Politikus PDIP Nabil Haroen mengatakan pemerintah tentu memiliki banyak pertimbangan juga telah melakukan kalkulasi hingga kemudian muncul alokasi dana sebesar Rp405,1 triliun tersebut.

"Sejauh ini, saya percaya hitung-hitungan pemerintah dalam situasi krisis ini. Saya kira banyak pertimbangan yang menjadi rujukan sebelum pengambilan keputusan," kata dia, kepada Merdeka.com, Rabu (1/4).

Menurut dia, Rp405,1 triliun bukan angka kecil. Karena itu, ketetapan dalam membelanjakan anggaran tersebut sangat penting. Skala prioritas harus dikedepankan.

"Rp405,1 triliun ini bukan angka yang sedikit. Tapi uang berapapun yang digelontorkan untuk penanganan Covid-19 juga akan sia-sia jika tidak ada prioritas atau salah langkah," ungkapnya.

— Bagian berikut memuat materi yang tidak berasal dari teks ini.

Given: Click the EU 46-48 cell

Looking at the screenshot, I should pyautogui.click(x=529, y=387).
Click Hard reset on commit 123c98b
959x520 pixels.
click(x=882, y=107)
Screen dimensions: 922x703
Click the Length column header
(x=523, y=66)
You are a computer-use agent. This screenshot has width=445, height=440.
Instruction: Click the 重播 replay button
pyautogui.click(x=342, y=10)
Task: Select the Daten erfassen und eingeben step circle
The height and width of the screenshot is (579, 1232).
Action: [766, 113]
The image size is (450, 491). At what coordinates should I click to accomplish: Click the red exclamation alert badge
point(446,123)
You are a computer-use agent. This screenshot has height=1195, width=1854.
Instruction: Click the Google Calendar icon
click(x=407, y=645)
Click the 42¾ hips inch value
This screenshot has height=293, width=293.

Karena itu, anggaran tersebut harus dikawal oleh semua pihak. Dengan demikian, Rp405,1 triliun tersebut dapat dimanfaatkan secara maksimal untuk menanggulangi Covid-19.

"Banyak negara-negara besar dan modern yang tumbang oleh krisis ini, kita bisa melihat apa yang terjadi di Italia dan sebagian negara Eropa. Mereka punya tantangan besar, yang beda-beda tiap negara. Jadi angka Rp405,1 itu angka logis, yang harus dikawal bersama agar manfaatnya maksimal," lanjut dia.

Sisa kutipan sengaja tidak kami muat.